DOI: https://doi.org/10.1101/2024.10.01.616114
2024-10-03
Abstract:Protein design and engineering are crucial for advancements in biotechnology, medicine, and sustainability. Machine learning (ML) models are used to design or enhance protein properties such as stability, catalytic activity, and selectivity. However, many existing ML tools require specialized expertise or lack open-source availability, limiting broader use and further development. To address this, we developed ProteusAI, a user-friendly and open-source ML platform to streamline protein engineering and design tasks. ProteusAI offers modules to support researchers in various stages of the design-build-test-learn (DBTL) cycle, including protein discovery, structure-based design, zero-shot predictions, and ML-guided directed evolution (MLDE). Our benchmarking results demonstrate ProteusAI's efficiency in improving proteins and enyzmes within a few DBTL-cycle iterations. ProteusAI democratizes access to ML-guided protein engineering and is freely available for academic and commercial use. Future work aims to expand and integrate novel methods in computational protein and enzyme design to further develop ProteusAI.
Bioinformatics
What problem does this paper attempt to address?
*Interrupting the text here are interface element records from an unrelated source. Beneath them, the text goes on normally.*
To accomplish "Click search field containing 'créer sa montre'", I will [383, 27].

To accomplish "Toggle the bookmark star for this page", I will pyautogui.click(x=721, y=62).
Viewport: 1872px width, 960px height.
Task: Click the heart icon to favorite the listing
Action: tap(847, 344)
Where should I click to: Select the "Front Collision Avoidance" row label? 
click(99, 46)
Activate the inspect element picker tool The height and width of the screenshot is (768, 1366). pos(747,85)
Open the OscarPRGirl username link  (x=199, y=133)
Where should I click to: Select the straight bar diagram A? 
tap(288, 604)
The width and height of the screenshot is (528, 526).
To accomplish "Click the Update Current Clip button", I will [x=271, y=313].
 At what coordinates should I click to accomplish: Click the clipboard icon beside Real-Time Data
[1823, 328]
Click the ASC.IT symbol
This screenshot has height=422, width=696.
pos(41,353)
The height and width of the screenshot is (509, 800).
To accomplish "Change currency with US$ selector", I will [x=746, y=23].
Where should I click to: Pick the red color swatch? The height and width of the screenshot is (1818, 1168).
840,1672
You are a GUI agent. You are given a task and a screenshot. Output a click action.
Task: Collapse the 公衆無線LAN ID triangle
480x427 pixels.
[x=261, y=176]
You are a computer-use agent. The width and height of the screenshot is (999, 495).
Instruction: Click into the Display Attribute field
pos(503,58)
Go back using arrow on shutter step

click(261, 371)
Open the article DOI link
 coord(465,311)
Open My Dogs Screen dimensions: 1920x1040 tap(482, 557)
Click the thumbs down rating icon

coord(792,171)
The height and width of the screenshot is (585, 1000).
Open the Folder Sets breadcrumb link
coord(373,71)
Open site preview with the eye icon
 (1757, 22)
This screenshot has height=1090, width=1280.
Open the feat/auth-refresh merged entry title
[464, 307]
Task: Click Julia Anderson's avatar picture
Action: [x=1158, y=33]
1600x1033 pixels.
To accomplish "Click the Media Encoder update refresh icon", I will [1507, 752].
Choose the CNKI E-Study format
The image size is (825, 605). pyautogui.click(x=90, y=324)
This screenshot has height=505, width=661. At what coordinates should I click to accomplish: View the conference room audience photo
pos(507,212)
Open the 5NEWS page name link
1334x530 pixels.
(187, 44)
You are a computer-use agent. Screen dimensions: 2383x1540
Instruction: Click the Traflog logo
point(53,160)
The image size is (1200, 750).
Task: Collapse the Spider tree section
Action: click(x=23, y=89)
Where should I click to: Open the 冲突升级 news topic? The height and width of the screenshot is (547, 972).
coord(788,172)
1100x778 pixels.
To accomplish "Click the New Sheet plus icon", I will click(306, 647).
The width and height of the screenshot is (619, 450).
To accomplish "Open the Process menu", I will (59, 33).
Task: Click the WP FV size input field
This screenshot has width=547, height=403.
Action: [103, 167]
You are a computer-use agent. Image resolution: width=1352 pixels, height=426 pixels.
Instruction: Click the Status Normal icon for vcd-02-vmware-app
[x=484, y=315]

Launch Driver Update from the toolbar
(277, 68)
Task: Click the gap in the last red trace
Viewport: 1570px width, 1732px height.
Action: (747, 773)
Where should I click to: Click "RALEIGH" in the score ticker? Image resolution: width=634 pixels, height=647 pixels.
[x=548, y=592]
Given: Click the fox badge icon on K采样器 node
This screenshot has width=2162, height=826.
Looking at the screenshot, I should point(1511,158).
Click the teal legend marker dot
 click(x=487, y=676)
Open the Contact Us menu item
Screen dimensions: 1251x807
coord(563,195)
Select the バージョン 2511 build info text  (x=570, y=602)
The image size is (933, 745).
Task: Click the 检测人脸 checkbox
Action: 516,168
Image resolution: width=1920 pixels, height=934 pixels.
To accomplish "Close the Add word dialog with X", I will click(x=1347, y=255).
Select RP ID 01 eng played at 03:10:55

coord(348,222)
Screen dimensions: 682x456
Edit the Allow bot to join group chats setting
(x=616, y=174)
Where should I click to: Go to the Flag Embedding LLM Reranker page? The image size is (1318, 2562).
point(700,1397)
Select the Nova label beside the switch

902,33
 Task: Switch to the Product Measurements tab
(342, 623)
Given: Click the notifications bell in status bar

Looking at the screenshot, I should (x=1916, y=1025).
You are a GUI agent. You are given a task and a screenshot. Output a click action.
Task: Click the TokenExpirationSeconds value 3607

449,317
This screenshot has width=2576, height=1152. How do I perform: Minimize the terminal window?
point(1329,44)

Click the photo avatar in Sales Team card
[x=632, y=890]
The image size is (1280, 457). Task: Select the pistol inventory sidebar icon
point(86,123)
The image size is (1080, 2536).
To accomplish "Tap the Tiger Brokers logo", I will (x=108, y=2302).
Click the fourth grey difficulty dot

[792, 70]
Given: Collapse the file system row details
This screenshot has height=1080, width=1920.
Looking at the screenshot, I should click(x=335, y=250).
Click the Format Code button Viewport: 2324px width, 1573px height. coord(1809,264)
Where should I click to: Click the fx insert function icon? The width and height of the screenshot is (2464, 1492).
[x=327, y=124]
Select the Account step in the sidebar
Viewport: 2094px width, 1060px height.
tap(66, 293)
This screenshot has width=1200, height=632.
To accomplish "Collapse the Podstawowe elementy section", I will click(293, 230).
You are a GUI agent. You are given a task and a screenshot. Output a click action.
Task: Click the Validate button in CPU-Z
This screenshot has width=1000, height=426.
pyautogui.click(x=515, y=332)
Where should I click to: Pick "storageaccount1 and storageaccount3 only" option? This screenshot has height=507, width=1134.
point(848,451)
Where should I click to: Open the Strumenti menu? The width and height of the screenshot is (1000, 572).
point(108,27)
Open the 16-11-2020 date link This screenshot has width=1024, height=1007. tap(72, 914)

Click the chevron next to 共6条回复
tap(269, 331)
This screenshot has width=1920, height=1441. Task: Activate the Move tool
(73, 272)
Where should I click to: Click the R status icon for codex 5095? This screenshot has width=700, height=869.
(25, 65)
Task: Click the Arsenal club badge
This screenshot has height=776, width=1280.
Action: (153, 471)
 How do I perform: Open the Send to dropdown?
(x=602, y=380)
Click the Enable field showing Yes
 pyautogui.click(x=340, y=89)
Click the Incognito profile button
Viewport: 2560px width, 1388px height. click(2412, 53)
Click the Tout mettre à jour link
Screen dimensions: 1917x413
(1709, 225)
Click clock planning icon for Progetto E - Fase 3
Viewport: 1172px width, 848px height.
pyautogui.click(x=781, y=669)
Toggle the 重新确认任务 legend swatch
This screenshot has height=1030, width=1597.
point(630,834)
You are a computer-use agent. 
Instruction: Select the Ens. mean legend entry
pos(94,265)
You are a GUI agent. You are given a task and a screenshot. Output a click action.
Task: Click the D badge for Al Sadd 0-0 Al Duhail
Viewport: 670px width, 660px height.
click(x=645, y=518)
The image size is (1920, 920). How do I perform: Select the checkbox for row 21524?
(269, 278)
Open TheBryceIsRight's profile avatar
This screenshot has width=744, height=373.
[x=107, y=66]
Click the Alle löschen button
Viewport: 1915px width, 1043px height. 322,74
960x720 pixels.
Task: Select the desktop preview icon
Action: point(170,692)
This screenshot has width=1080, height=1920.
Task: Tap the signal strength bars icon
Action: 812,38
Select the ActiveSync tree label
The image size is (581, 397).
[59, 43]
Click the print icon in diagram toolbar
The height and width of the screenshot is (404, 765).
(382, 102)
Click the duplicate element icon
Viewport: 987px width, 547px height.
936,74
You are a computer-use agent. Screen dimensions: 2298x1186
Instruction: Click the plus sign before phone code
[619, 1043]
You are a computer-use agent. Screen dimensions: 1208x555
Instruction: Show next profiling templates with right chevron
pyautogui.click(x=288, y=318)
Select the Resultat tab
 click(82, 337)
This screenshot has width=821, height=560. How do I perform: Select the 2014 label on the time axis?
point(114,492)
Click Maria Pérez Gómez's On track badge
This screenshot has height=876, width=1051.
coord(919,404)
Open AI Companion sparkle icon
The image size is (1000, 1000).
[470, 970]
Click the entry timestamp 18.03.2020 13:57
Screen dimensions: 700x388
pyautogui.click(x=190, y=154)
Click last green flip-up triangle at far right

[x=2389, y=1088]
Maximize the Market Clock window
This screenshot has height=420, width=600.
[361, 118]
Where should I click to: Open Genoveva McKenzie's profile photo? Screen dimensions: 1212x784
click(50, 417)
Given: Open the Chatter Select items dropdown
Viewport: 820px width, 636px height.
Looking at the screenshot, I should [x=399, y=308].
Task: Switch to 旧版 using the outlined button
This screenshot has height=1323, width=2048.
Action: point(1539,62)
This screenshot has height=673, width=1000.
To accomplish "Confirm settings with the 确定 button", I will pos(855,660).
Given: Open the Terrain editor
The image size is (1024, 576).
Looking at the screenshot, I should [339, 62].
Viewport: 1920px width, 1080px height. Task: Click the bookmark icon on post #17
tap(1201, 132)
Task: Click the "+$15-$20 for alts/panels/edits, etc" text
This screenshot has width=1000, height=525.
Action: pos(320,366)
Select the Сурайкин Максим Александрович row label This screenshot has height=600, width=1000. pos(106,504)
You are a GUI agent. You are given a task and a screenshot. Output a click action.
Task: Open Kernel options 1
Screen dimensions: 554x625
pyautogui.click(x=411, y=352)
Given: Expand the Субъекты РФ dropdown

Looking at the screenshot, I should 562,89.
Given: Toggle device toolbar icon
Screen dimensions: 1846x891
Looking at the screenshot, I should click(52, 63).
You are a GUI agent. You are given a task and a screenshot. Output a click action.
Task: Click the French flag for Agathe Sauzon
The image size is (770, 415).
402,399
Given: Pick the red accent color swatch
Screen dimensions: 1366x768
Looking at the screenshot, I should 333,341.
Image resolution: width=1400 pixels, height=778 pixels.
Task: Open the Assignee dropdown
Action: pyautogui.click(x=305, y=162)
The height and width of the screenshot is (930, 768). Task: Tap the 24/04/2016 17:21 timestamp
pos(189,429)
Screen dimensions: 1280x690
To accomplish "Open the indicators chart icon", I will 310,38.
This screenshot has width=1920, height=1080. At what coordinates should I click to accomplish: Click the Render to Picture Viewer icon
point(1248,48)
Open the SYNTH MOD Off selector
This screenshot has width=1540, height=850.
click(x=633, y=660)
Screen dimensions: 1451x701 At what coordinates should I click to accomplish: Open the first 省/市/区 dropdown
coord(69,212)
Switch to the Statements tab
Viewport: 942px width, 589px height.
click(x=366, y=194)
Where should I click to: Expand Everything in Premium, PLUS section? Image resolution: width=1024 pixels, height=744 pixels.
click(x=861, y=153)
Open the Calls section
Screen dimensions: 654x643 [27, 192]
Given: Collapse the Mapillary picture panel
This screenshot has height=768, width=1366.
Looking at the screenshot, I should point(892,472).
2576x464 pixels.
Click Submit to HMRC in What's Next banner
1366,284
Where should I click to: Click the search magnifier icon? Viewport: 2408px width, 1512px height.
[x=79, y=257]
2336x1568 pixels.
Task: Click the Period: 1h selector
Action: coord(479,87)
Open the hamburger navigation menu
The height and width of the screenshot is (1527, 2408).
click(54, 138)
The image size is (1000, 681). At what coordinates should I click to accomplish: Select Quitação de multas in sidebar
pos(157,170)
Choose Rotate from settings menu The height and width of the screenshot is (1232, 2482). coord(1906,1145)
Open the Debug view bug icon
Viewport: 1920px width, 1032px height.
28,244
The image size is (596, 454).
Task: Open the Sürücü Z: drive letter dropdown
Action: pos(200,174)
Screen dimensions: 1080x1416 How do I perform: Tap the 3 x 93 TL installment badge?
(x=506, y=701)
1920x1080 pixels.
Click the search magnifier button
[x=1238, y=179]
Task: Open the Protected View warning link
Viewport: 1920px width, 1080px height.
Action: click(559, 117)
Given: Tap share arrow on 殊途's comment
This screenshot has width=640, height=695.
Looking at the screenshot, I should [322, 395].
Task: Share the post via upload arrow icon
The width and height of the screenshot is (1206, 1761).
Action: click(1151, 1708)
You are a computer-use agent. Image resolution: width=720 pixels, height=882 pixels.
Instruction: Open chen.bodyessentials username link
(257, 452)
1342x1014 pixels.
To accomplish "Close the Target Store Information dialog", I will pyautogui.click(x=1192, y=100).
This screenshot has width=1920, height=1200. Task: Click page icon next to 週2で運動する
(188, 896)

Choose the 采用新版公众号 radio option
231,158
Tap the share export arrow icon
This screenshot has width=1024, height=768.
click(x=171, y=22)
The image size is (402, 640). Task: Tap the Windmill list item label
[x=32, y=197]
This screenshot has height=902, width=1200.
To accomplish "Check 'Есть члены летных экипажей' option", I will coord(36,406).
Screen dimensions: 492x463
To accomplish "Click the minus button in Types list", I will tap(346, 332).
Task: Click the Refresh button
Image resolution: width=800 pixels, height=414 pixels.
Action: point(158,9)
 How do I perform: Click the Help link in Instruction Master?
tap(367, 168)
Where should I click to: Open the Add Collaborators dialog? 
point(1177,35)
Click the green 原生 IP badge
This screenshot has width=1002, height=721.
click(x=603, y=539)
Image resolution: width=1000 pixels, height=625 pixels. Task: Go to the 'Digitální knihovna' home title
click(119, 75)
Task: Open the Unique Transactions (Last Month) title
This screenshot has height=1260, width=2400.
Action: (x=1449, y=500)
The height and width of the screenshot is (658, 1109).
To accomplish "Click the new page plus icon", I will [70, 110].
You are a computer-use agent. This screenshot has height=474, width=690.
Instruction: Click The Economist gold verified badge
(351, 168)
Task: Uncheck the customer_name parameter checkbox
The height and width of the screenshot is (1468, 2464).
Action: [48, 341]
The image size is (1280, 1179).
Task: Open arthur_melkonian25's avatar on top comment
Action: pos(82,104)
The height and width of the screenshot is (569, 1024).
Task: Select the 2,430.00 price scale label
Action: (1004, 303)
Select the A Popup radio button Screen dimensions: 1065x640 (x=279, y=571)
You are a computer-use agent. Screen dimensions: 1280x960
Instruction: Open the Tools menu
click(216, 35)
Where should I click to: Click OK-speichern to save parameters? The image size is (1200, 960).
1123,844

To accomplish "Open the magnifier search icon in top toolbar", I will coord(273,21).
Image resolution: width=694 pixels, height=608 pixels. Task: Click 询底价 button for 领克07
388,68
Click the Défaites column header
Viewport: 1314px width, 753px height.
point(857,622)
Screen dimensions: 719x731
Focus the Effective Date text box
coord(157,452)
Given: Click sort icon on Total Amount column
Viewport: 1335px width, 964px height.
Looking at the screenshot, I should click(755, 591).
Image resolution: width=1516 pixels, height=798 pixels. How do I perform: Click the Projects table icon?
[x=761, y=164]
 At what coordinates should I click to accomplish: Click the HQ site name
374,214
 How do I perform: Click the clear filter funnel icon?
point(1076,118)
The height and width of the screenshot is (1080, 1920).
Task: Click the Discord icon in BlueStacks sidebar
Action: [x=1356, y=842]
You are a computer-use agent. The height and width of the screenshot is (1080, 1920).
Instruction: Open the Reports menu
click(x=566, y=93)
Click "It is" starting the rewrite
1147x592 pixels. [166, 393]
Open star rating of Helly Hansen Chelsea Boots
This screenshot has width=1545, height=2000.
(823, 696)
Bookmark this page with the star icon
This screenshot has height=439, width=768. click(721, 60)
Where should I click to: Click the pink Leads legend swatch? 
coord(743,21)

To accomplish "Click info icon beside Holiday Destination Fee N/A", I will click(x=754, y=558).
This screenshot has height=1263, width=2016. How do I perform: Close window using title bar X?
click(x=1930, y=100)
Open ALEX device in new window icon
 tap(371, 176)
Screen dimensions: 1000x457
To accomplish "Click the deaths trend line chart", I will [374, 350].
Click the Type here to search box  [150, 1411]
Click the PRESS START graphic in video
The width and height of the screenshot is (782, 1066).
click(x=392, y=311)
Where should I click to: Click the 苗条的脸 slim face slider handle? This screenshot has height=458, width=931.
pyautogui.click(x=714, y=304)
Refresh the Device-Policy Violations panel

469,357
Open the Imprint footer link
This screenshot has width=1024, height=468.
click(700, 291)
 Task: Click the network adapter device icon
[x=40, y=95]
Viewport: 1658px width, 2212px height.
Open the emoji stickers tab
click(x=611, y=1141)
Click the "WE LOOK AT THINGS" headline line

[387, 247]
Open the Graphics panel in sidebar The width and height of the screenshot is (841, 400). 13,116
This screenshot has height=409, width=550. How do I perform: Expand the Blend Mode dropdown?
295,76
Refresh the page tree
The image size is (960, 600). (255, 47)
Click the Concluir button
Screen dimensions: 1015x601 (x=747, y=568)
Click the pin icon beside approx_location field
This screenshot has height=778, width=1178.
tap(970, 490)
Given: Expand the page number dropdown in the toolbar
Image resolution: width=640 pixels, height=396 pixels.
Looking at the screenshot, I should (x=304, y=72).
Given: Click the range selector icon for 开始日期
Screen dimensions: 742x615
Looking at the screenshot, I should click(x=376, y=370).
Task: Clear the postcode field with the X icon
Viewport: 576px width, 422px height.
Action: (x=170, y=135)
The paper attempts to address challenges primarily in the field of protein design and engineering. Specifically, the authors focus on the following aspects: 1. **High cost and low success rate of protein design and optimization**: Traditional Directed Evolution (DE) methods, although effective, require extensive experimental screening, which is costly and has a low success rate. Due to the complexity and vastness of the sequence space, it is difficult to predict which mutations will enhance protein properties. 2. **Limitations of existing machine learning tools**: Many existing machine learning (ML) tools either require specialized computational skills and expertise or lack open-source availability, limiting their widespread application and development. 3. **Complexity of multi-attribute optimization**: Mutations often affect multiple attributes, such as stability, selectivity, and activity, which increases the complexity of optimization. To address these issues, the authors developed **ProteusAI**, a user-friendly and open-source machine learning platform designed to simplify protein design and engineering tasks. ProteusAI provides multiple modules that support researchers at various stages of the Design-Build-Test-Learn (DBTL) cycle, including protein discovery, structure-based design, zero-shot prediction, and Machine Learning-Guided Directed Evolution (MLDE). Through these modules, ProteusAI aims to improve the performance of proteins and enzymes, reduce experimental costs, and promote community-driven development and customization.